1

I am looking for an example to do Bijection on Avro SpecificRecordBase object similar to a GenericRecordBase or if there is a simpler way to use the AvroSerializer class as the Kafka key and value serializer.

Injection<GenericRecord, byte[]> genericRecordInjection =
                                        GenericAvroCodecs.toBinary(schema);
byte[] bytes = genericRecordInjection.apply(type);
bdparrish
  • 3,216
  • 3
  • 37
  • 58

2 Answers2

1

https://github.com/miguno/kafka-storm-starter provides such example code.

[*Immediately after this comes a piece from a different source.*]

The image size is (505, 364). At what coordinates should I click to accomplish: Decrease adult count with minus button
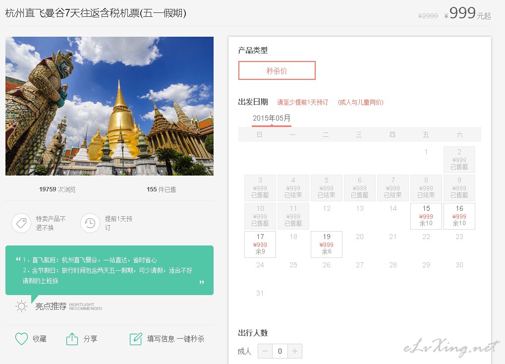[265, 351]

See, for instance, AvroDecoderBolt. From its javadocs:

This bolt expects incoming data in Avro-encoded binary format, serialized according to the Avro schema of T. It will deserialize the incoming data into a T pojo, and emit this pojo to downstream consumers. As such this bolt can be considered the Storm equivalent of Twitter Bijection's Injection.invert[T, Array[Byte]](bytes) for Avro data.

where

T: The type of the Avro record (e.g. a Tweet) based on the underlying Avro schema being used. Must be a subclass of Avro's SpecificRecordBase.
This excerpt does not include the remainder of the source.